## Your goal
Write the next part of the news piece on STD screening and prevention at AID Upstate, starting after its last sentence.

## Passage
When Quinton Ellison goes to work, he has a mission. His goal is to educate and inform clients abut sexually transmitted diseases in the Upstate.
"Our biggest thing is promotion and prevention," Ellison said. "There's a lot of misinformation about how STDs are transmitted."
He's the prevention coordinator at AID Upstate,but an HIV/AIDS test isn't the only screening they do.
"With Gonorrhea and Chlamydia screenings that we perform, you're actually getting screened for both of those," Ellison said. "We probably see the most Gonorrhea and Chlamydia that come back as positive."
Doctors are calling Gonorrhea the smart bug but one you don't want to bitten by. It's called Super Gonorrhea and right now there aren't any antibiotics used to cure Gonorrhea used to cure Super Gonorrhea that work on the new strain.

## Entries shown

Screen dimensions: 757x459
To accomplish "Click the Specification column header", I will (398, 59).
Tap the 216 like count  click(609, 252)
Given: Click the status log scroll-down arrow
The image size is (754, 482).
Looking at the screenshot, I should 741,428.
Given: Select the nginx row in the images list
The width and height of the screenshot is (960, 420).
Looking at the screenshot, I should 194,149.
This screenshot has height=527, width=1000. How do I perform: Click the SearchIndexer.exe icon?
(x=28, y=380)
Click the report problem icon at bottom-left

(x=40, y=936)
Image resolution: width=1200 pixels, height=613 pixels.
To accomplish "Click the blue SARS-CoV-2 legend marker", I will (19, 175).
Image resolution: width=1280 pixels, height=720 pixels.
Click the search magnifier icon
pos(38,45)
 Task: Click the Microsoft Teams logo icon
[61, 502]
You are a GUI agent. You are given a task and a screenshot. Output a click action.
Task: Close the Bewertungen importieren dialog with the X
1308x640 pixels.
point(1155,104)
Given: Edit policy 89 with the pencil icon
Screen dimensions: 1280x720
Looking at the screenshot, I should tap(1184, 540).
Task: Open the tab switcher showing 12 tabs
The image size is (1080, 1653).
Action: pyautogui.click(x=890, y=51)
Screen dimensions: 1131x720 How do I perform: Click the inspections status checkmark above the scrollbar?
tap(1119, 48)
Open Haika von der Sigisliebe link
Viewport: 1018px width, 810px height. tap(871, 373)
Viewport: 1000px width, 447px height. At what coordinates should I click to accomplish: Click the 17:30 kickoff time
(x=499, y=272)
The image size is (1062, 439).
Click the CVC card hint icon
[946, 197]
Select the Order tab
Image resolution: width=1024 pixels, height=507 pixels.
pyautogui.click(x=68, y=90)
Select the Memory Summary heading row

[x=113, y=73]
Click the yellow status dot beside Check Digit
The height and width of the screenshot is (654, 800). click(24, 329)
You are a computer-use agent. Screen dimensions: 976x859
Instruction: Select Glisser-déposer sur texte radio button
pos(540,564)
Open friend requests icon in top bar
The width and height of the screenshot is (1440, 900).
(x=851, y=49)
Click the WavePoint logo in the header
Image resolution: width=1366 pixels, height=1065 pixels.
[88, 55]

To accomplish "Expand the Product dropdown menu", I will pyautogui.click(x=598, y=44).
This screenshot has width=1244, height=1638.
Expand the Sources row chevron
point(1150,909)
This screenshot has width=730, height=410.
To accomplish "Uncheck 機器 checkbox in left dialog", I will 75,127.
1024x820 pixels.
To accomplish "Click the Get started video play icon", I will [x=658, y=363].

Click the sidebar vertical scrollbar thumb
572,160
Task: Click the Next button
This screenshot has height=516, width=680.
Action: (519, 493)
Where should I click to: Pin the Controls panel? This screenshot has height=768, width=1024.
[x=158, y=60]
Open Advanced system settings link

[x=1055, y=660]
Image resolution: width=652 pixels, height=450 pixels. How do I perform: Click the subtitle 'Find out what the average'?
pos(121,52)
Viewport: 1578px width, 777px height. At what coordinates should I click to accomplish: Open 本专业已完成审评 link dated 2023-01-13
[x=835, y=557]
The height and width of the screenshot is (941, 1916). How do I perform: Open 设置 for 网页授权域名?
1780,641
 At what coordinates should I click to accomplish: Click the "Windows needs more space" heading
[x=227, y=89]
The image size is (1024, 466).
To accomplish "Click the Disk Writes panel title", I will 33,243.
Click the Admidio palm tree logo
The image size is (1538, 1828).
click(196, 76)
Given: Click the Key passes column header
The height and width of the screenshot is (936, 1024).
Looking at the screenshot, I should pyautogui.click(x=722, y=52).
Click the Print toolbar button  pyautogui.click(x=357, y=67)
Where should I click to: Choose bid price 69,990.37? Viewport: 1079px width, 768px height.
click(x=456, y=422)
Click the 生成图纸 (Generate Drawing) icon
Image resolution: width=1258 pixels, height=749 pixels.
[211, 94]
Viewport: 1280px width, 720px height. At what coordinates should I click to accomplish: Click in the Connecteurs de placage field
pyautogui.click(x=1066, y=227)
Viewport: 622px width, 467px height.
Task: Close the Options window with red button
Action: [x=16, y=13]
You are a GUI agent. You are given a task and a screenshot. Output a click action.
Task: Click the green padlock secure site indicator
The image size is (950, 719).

## Response area
"The first strain was noticed in 2011 that it was beginning to become resistant," said Dr. Kimberly Holloway, a gynecologist with Vida Gynecology in Greenville. "We've learned now that we're down to very few antibiotics that can treat it."
Doctors say a man in the U.K. has the worst case ever of Gonorrhea and there is concern the disease could soon spread to America. Researchers and doctors with the CDC say it's one of the most significant global health threats right now.
"They're trying to keep those cases as isolated as possible," Holloways said. "There's less access to healthcare - that's where a lot of these strains begin to mutate.'
Holloway says women and men should be tested for all STDs and it's what Ellison also promotes.